Auch für Spritzen gibt es eine klare Hierarchie. Subkutane Injektionen - das sind Piekser unter die Haut - sind etwas für Warmduscher. Tun kaum weh und gelten als längst nicht so wirksam wie Injektionen, die tiefer gehen oder richtig treffen. Stark wirksam sind nach Auffassung der Patienten daher Spritzen in den Muskel - die sind oft schmerzhaft und müssen allein schon deshalb helfen - oder Spritzen direkt ins Blut.

In vielen Ländern machen Ärzte sich diese Erkenntnisse zunutze. In den USA ergab kürzlich eine Untersuchung, dass mehr als die Hälfte der Internisten regelmäßig Placebos verschreiben. Sie nehmen dazu allerdings nicht immer Zuckerlösung, sondern auch Antibiotika, Beruhigungsmittel, Schmerztabletten und was der Medikamentenschrank an Mitteln kurz vor Ablauf des Haltbarkeitsdatums noch hergibt.

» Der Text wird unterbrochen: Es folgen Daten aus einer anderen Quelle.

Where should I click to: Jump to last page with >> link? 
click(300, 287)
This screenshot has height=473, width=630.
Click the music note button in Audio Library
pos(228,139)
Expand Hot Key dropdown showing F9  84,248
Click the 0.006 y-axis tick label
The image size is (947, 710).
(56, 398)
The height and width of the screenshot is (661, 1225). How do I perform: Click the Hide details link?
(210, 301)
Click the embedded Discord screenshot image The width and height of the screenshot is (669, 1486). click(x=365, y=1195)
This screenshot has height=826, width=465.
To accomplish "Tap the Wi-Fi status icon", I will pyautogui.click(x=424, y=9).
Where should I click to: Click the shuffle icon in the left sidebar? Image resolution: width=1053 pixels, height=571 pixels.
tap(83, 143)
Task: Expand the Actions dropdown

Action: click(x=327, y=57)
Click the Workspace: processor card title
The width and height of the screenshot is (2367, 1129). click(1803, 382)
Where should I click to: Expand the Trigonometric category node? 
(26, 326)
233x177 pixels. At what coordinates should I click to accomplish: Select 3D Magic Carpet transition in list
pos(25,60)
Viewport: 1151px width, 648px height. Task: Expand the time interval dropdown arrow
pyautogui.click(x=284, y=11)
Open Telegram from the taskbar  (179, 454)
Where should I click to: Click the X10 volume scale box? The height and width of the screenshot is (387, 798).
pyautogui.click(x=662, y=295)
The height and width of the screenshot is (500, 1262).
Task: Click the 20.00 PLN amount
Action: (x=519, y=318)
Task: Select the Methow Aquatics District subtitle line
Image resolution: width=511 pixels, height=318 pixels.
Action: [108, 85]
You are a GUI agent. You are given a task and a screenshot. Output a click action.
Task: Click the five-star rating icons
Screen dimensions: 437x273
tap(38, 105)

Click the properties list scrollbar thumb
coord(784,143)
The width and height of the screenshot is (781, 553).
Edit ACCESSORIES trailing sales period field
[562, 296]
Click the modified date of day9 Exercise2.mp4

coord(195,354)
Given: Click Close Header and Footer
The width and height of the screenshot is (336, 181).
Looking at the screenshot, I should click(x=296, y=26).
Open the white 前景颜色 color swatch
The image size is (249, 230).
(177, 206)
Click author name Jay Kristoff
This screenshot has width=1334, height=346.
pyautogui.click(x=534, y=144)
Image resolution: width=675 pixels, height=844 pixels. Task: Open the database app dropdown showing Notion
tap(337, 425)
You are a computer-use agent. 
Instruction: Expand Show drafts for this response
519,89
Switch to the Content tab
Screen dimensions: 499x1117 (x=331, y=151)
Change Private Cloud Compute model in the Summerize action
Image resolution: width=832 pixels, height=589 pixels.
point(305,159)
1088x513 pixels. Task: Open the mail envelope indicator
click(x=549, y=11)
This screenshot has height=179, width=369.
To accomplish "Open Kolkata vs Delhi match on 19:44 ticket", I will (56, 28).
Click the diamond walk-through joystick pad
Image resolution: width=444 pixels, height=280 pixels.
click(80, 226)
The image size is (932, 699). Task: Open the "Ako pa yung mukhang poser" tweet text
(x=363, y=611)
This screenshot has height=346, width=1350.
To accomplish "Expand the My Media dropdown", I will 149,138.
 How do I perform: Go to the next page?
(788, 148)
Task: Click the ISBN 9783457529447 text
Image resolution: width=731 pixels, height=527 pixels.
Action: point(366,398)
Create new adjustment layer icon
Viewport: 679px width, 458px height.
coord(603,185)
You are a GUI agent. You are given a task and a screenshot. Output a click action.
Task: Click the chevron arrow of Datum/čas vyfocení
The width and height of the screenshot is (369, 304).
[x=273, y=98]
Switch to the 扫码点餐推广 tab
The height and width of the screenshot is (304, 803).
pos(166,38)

Vielleicht ließen sich mit Hilfe gezielt gewählter Placebos auch auf dem gelben Sofa ungeahnte Heilerfolge erzielen. Und zwar mittels Placebo-Diagnostik. Erstes Versuchskaninchen war ein Kollege, der seine Erkältung mit Hilfe nervtötender Selbstbeobachtung - in dieser Reihenfolge - schon zu Lungenkrebs, Asthma und allergischem Schock ausphantasiert hatte.

Ich sagte ihm auf den Kopf zu, dass er an einer leichten Sommergrippe leiden würde, die rein jahreszeitlich bedingt schnell wieder verschwinden würde. Er war perplex, fand es für die Jahreszeit zu kühl und trollte sich. Bei ihm musste es klappen. Er war es schließlich auch, der im November penetrant in der Kantine Frühlingsrolle bestellte.